Anyway, I have always been plagued by bad finger tension, especially in my right hand. It really impedes my technical ability. My right hand becomes almost like a rigid claw in just a few minutes of scale workouts. Does anyone have any suggestions on how to maintain a more relaxed posture/fingers when playing?”

You might consider stretching exercises for your fingers, and maybe getting one of those grip master things as well. Fingers have muscles, and the muscles need stretching and stuff. And frequent breaks. And doing something other than “assuming the position”. Ask pianists. Or guitarists. There are lots of things on the net too. But, I’d start with trying to stretch the fingers first, and your wrists.

7 thoughts on “Finger Tension

  1. One common cause of right hand finger tension is the high of your thumb rest.

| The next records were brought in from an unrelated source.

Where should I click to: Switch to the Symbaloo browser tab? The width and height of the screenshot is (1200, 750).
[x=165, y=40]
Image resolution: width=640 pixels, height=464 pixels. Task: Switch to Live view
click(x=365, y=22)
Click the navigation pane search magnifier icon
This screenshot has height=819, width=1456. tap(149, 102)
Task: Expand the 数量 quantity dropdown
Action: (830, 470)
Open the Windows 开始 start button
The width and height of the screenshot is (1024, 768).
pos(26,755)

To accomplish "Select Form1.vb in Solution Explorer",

    To relieve tension your hand must be in the most natural position possible and almost everyone will find that their natural grip say to hold a can etc. your thumb will be in line with your pointer finger. However most clarinets are designed to have your thumb inline with your middle finger. Even clarinets with adjustable thumb rest often can’t be adjusted high enough, causing much strain on your thumb, fingers and wrist.

    Professional instrument repairers can raise the high of your thumb rest (and of course fill the holes from the previous position) in both wooden and plastic clarinets. If you don’t have an adjustable thumb rest already ask for one (jupitor is good because it has a hook for neck straps).

    Neck straps are also great because they mean you don’t have to support as much weight and you can place your fingers over the holes rather than gripping them, which causes tension.

  2. Long term, try looking into something like the Alexander Technique. I know a lot of musicians who have benefited from AT, which works on building awareness of how your body naturally holds tension. All the best. hf

  3. What works for me is this which I picked up from the Sneezy bboard.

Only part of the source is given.